Cuneo's Ape Unit have been a reliable detonation device in the Italian underground for years, and Sticks — the latest in a run of releases that have consistently delivered exactly what the genre demands while consistently refusing to be boring about it — is the tightest, meanest, most satisfying shot they've fired. It arrives on a 7" co-released across a significant chunk of the underground network (Blood Factor Negative, Drinkin' Beer In Bandana, Here and Now, Loner Cult, Nihilocus, Psychocontrol, Rotten to the Core, The Fucking Clinica, Vollmer Industries), which tells you everything about the respect they've built and the distributed, collective infrastructure that keeps this corner of underground music alive.
The DNA is loud and proud: Terrorizer's machine-gun precision, Siege's unhinged velocity, early Napalm Death's political bile, and — crucially — the jittery, unpredictable dissonance of The Jesus Lizard and Arab on Radar.
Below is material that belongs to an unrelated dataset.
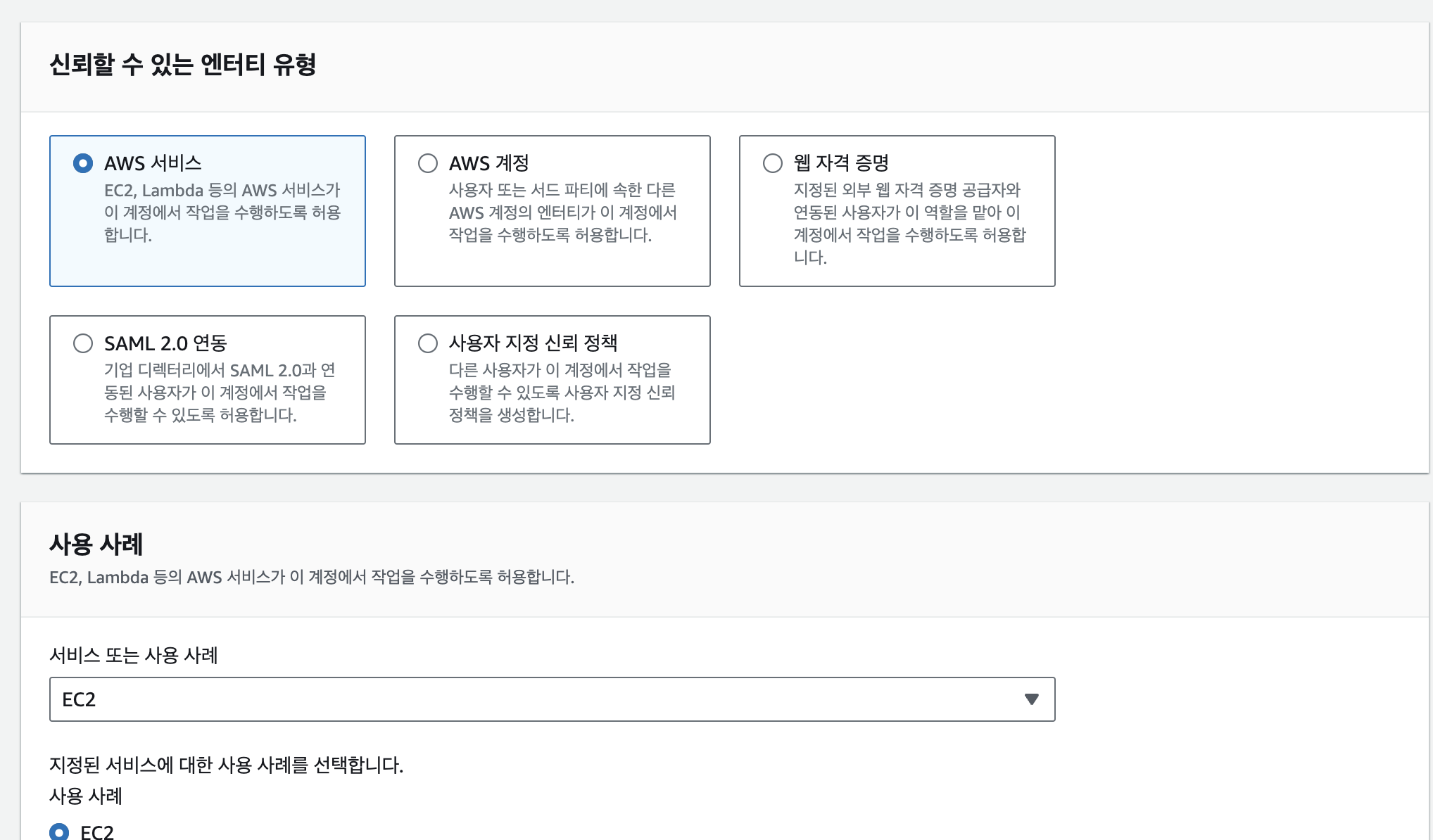
Task: Click the AWS 계정 tile description text
Action: point(562,212)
That last lineage is what lifts Ape Unit above the merely competent. The grinding powerviolence core is real and uncompromising, but the noisy, punkish, almost perverse melodic intelligence bleeding through the riffs gives Sticks a personality that most grind acts simply lack.
These songs are not just fast. They have shapes. They have jokes embedded in the violence — not irony as distancing mechanism, but the genuine dark humour of a band that understands their music is simultaneously a manifesto and a pratfall. 'Diet Cong' and the surrounding tracks move like the best moments of the SST catalogue accelerated past breaking point — hardcore's angular rhythm guitar logic shoved through a blender running at the wrong voltage.
The production is raw but never muddy. The performances are tight in the way that really fast music must be tight to be listenable — not clinical, but precise. The whole thing is over before you've fully registered it's begun, which is exactly the point. You press play again immediately. You'll do it a lot.
In a world awash in grind releases, Sticks earns its space not by reinventing anything but by being genuinely, unreservedly excellent at the thing it's attempting. Sometimes, ten minutes is exactly the correct amount of time for a band to make their case.